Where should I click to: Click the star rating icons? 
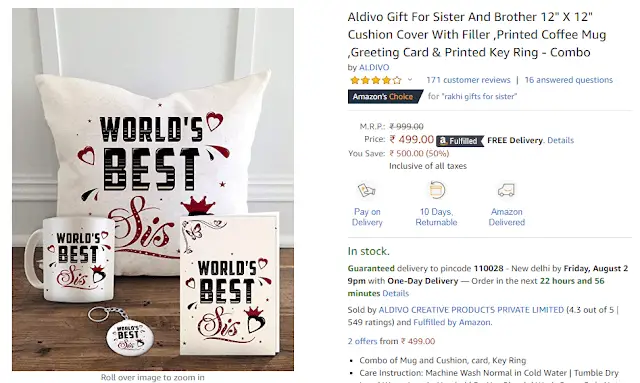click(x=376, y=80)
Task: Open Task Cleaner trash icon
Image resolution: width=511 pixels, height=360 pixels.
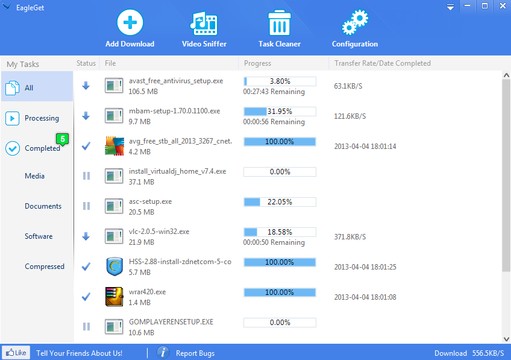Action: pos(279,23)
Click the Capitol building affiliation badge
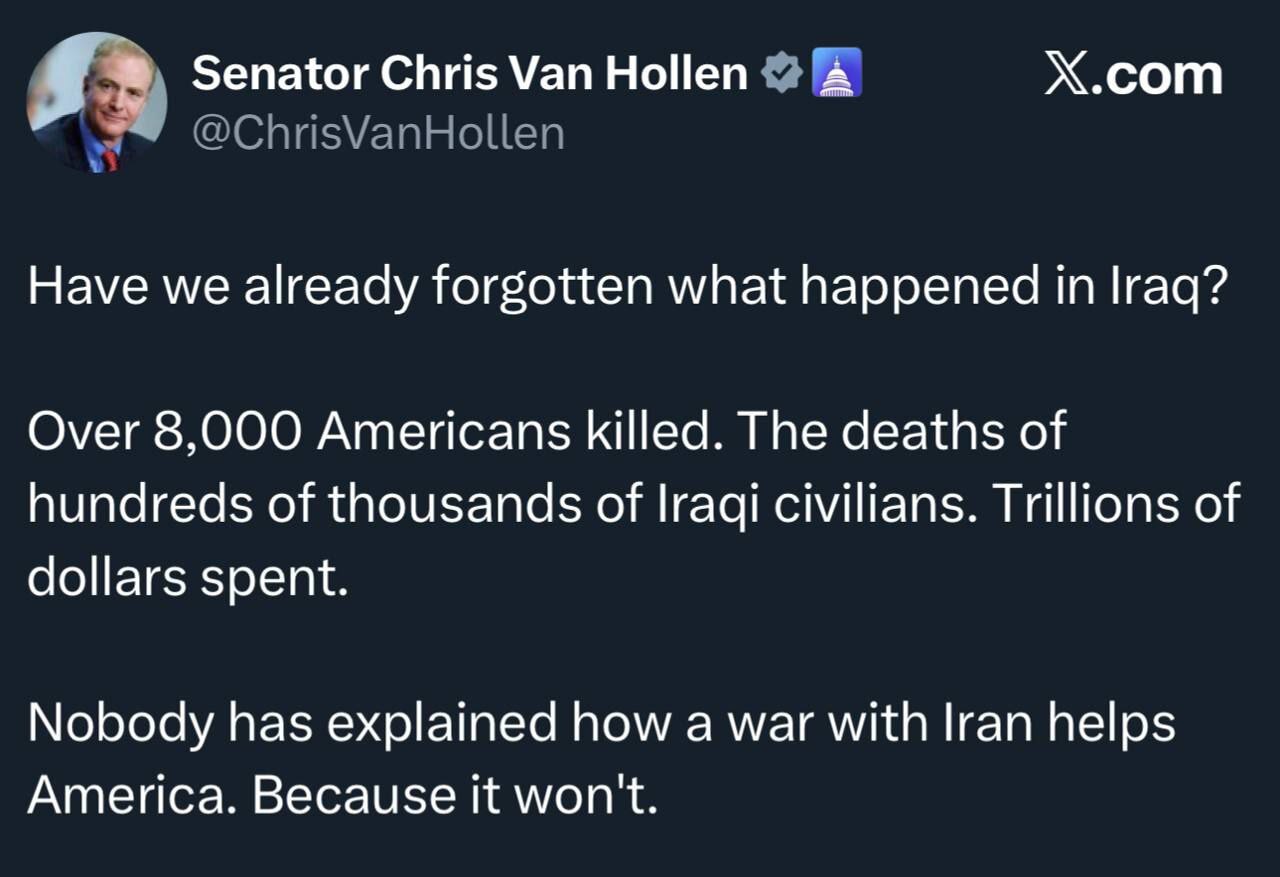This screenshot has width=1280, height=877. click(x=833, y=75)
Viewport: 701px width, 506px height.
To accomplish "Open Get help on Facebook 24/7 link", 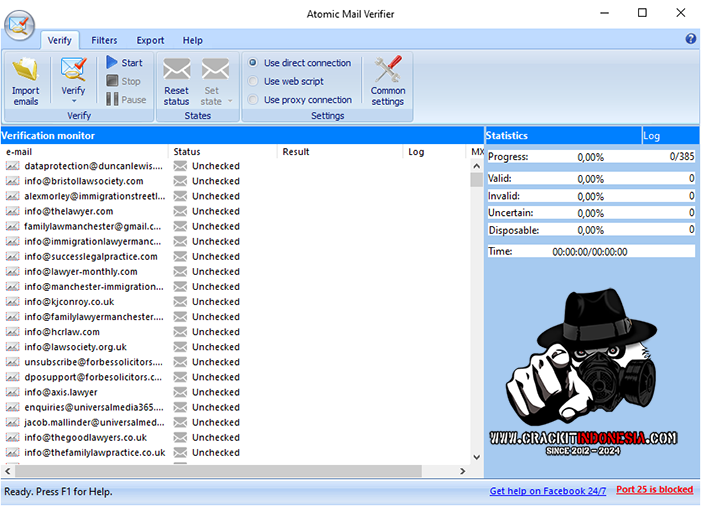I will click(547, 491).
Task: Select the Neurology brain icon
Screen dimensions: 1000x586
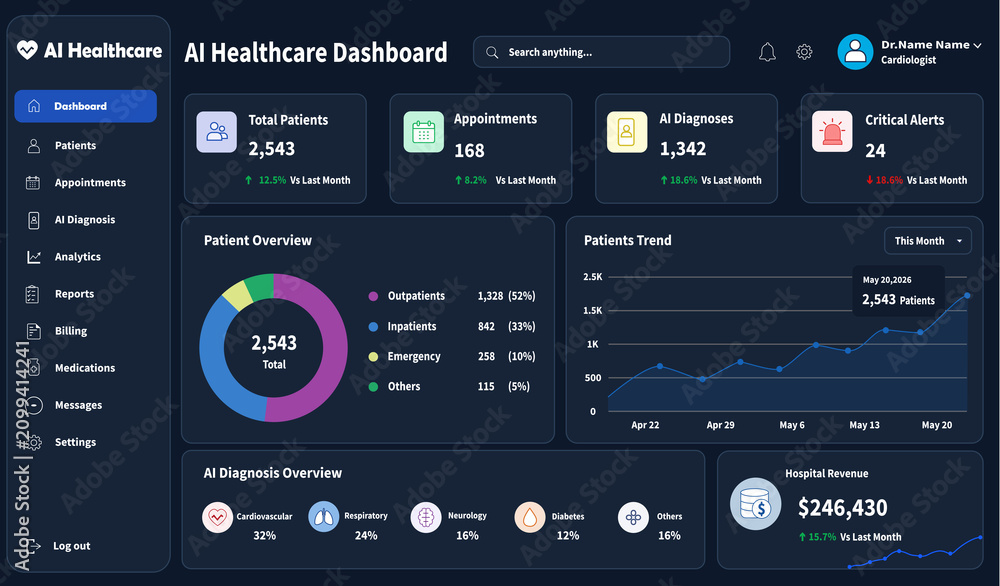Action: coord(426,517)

━━━━━━

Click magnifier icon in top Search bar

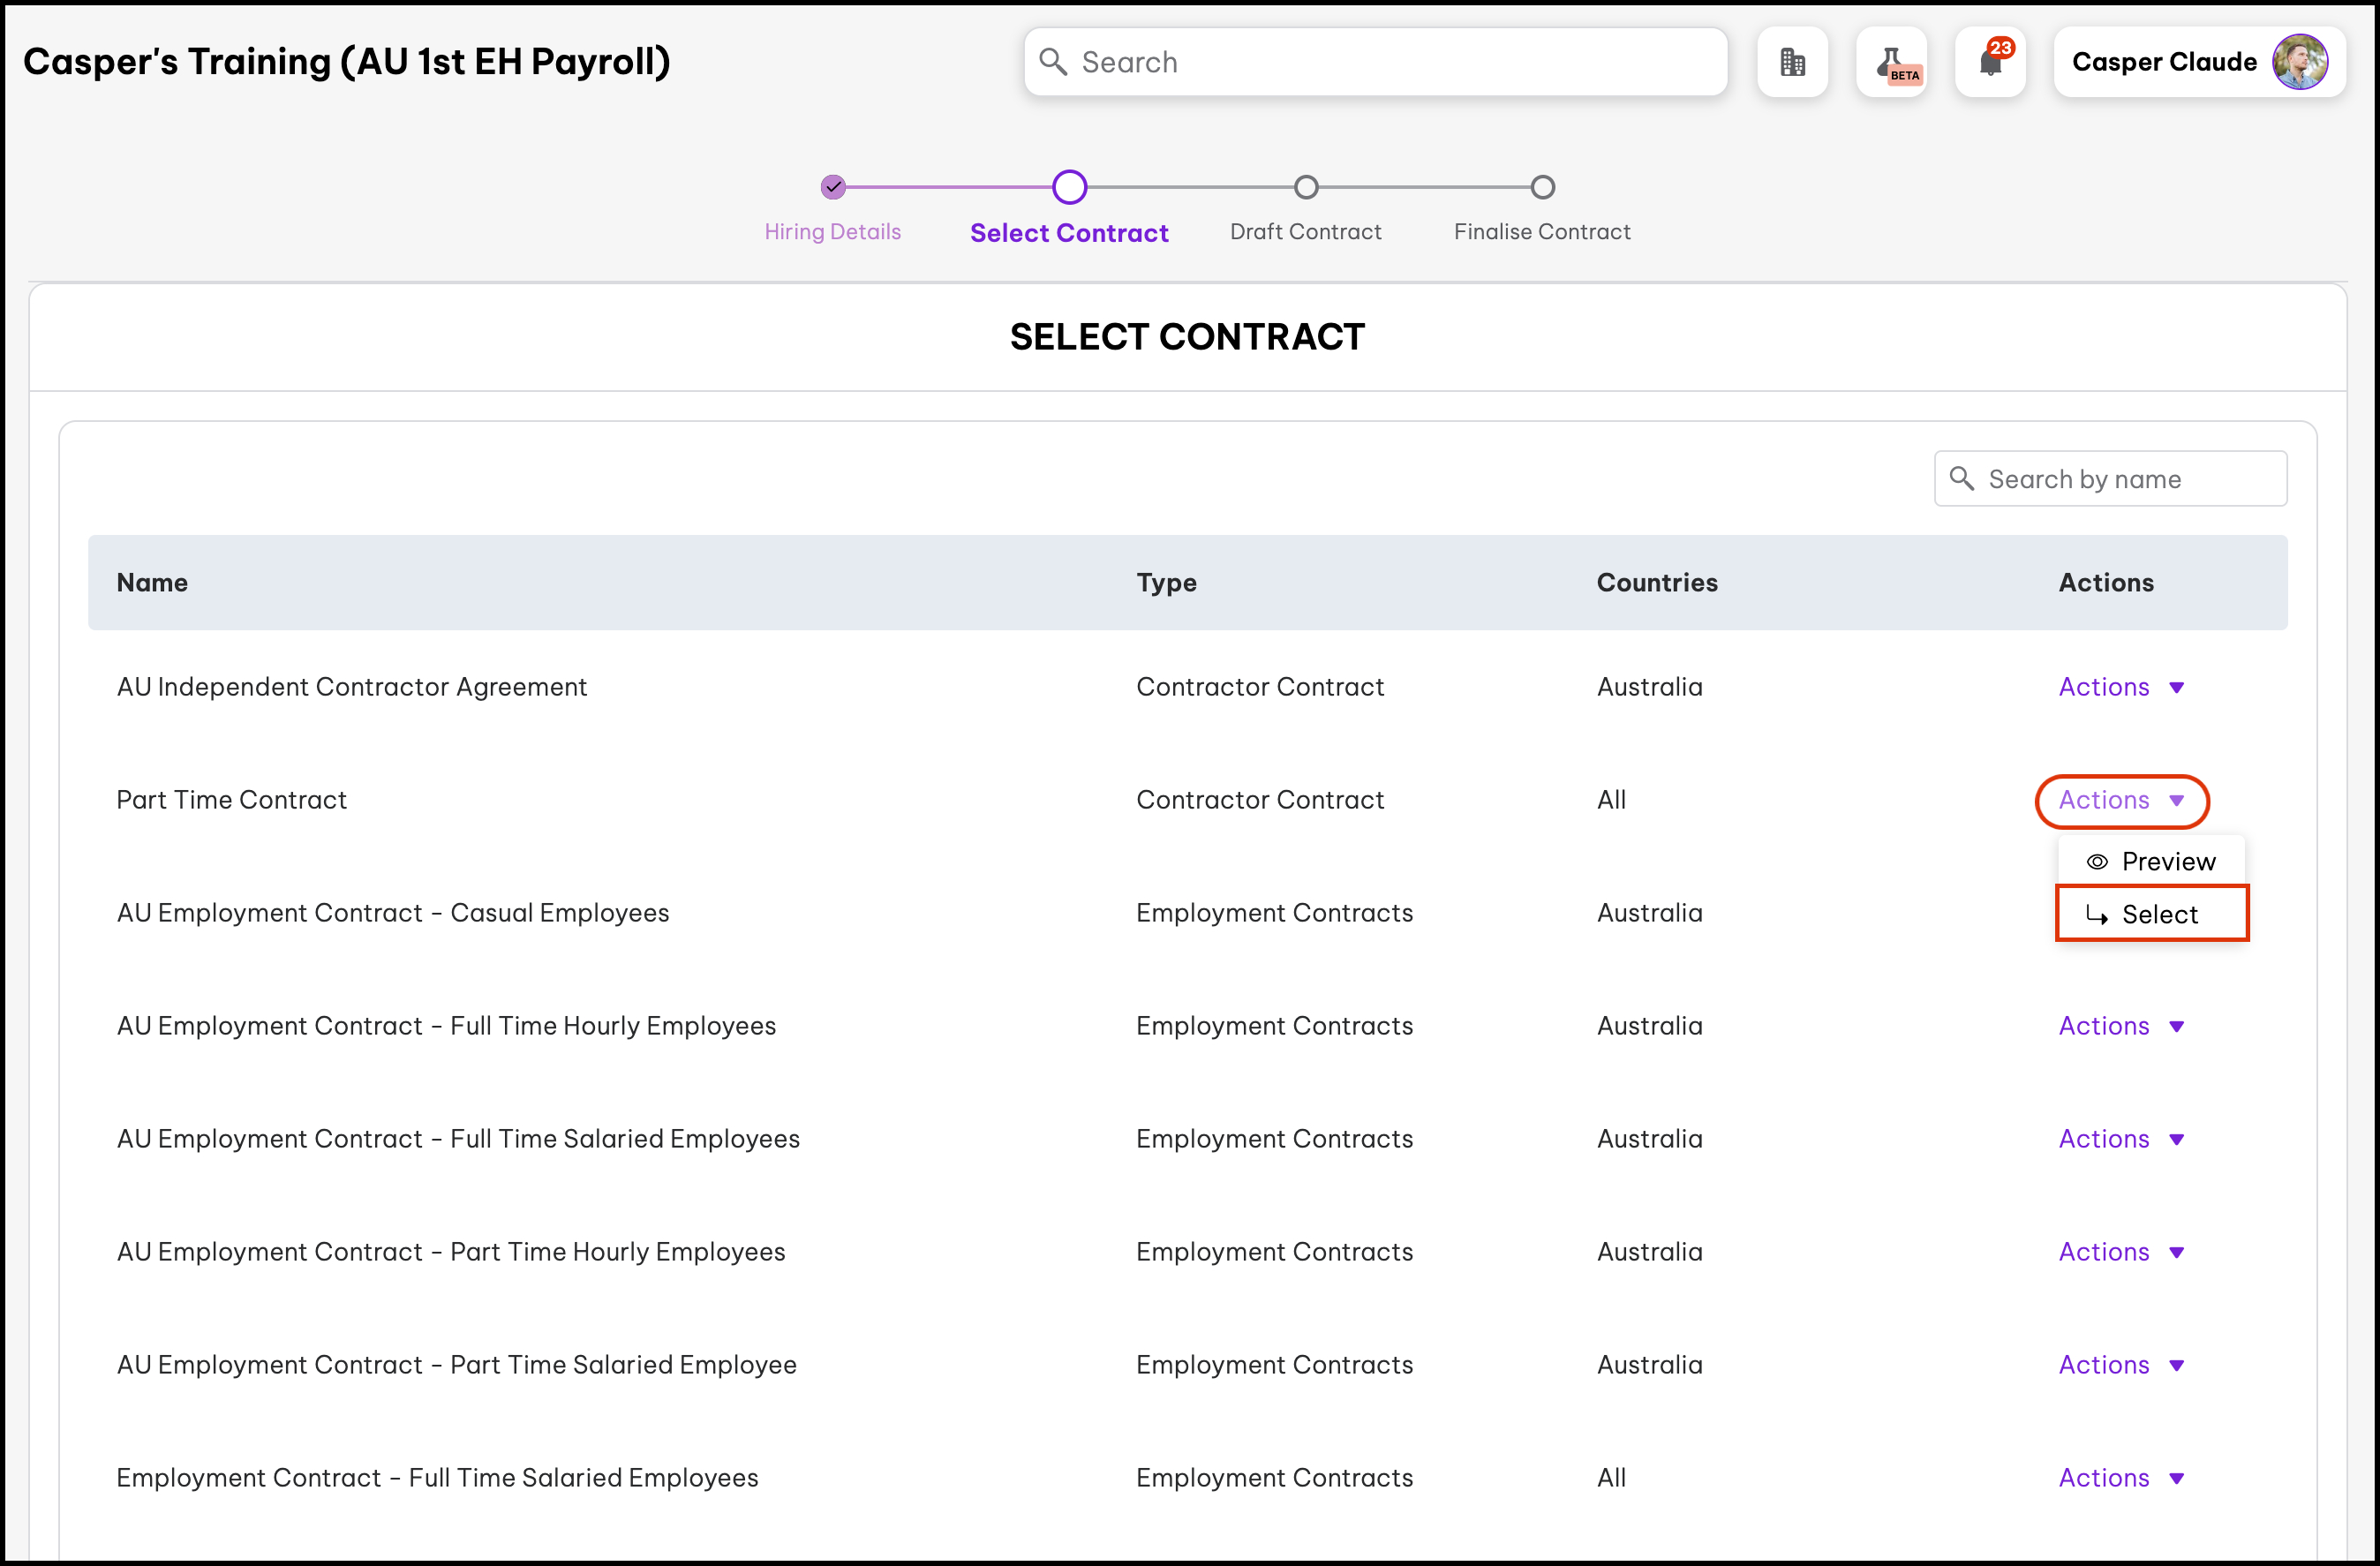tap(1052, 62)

━━━━━━

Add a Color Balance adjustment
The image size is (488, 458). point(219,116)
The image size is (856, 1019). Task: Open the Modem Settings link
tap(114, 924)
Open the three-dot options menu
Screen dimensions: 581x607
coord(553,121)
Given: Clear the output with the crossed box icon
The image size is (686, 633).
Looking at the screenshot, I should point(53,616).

━━━━━━

YOUR GOAL:
Count how many lines in the records above contain the string "Task". Give only the number.

EXPECTED OUTPUT:
3